If you’ve ever become completely absorbed in a creative project or felt a little better after singing along to a favorite song, you’ve got some idea of how art can soothe you. Art therapy programs can be even more powerful—especially when it comes to helping cancer patients.
A growing body of research shows art and music therapy can soothe symptoms related to pain and anxiety in cancer patients. Many cancer support centers now offer expressive art therapy programs. If you or someone you know is facing a cancer diagnosis, you may want to explore one of these programs.
We all know certain songs can make us feel a certain way, but for cancer patients, singing in a choir can have especially powerful benefits, including improvements to mental health.
Benefits patients and carers
Recent research shows group singing can bring a range of health and well-being benefits, including a feeling of being uplifted, a sense of belonging and feelings of accomplishment, as well as reduced anxiety and depression. Both cancer patients and their carers benefited from choral singing.
Music therapist Catherine Manning says singing in a choir provides a supportive environment where those affected by cancer can find camaraderie. Music therapy, she says, helps cancer patients cope with their diagnosis, treatment side effects and emotional issues like loneliness.
Improves physical and mental well-being
Singing requires deep breathing, and deep breathing (called diaphragmatic breathing) stabilizes blood pressure and supports reoxygenation of organs. “It also calms the nervous system and brings deepened relaxation to the mind,” says Manning.
In various studies, listening to and/or playing music has been found to reduce stress (in part by reducing the stress hormone cortisol) and even reduce the perception of pain. In one study, listening to music was more effective than medication in reducing anxiety before surgery. Group singing has been shown to be particularly effective in boosting the immune system.
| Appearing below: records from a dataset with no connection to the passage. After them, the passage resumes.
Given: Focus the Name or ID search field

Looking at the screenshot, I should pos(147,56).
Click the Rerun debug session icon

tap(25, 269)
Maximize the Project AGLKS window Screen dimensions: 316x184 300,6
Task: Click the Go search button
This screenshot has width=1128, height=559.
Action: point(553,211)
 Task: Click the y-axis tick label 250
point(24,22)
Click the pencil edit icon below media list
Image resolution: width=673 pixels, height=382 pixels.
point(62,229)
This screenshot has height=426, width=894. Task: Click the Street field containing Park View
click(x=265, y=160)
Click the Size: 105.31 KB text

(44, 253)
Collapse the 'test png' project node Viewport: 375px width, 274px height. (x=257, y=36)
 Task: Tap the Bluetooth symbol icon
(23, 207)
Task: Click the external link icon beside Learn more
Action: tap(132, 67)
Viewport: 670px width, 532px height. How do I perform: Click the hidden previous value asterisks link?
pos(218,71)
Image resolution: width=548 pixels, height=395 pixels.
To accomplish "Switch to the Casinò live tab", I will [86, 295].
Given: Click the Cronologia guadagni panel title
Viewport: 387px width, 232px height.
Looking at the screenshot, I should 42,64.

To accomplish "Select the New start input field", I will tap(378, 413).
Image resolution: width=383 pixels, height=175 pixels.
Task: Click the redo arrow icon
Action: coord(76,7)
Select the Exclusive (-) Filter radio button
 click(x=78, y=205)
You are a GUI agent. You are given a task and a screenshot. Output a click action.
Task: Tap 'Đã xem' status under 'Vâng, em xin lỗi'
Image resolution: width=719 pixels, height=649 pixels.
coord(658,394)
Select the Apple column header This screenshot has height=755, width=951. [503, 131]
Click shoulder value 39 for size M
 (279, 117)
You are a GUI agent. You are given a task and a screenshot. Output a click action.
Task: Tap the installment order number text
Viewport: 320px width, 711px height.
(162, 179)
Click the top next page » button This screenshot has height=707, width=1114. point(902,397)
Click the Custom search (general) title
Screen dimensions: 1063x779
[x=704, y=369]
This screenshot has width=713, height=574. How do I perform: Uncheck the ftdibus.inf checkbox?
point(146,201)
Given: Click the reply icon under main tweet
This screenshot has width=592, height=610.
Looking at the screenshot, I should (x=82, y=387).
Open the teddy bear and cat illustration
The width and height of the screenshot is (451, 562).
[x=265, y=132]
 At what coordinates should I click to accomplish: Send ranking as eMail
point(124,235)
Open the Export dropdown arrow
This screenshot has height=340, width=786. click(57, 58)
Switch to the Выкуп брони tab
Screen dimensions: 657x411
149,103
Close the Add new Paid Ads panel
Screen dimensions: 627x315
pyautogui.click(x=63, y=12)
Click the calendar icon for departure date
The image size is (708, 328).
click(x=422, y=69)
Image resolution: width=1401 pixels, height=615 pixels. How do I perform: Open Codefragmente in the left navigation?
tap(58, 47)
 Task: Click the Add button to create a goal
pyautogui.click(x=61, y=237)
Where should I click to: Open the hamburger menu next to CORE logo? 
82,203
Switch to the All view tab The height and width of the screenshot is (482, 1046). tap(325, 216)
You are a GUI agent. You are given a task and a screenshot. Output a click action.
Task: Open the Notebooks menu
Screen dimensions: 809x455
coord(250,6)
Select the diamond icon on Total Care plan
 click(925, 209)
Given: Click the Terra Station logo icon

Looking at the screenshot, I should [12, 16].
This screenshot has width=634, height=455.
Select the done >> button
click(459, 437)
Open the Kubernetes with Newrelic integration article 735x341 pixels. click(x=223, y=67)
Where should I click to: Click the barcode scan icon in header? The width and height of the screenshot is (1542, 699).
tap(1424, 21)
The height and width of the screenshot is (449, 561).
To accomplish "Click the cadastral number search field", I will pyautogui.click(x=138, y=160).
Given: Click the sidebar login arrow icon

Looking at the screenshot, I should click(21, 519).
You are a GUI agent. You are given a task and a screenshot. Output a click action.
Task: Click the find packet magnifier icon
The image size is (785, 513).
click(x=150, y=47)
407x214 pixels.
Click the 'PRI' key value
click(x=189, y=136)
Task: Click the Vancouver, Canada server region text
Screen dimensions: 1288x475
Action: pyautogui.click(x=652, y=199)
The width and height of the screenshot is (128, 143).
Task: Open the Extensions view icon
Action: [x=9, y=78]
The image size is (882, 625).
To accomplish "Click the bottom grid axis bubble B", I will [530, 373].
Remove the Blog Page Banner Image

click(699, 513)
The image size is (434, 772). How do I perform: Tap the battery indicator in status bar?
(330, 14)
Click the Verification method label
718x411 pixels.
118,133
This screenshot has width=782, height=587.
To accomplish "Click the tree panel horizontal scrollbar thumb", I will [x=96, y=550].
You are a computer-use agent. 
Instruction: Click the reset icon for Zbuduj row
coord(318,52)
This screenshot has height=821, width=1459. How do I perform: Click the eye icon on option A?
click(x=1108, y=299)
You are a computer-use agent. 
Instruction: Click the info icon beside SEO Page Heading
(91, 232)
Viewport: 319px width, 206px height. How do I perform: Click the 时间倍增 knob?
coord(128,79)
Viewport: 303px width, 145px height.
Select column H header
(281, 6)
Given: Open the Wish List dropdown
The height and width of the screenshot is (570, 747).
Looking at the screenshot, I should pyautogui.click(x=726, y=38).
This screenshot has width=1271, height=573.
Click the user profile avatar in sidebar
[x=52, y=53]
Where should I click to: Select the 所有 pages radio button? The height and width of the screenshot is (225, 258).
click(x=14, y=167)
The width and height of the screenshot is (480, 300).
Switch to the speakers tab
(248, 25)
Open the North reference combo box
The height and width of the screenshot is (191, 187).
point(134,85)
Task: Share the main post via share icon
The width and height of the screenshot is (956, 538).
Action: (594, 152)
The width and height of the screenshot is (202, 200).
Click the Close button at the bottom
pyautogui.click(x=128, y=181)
Art therapist Elva Palo says art is a powerful vehicle for helping cancer patients express emotions that they struggle to vocalize. “Everyone has the ability to be creative; it’s not reserved for people with special talents,” she says. In mindfulness-based art therapy, the process rather than the final product is the focus.
Boosts mental health
Art therapy can improve mental health by improving blood flow to certain areas of the brain and lowering cortisol. In a 2012 study of women with breast cancer, art therapy combined with a mindfulness-based stress reduction program produced changes in brain activity associated with lower stress and anxiety.
Art may even help reduce physical symptoms in cancer patients. One study found patients who participated in art therapy reported significant reductions in tiredness, pain, lack of appetite and shortness of breath after spending one hour working on an art project of their choice.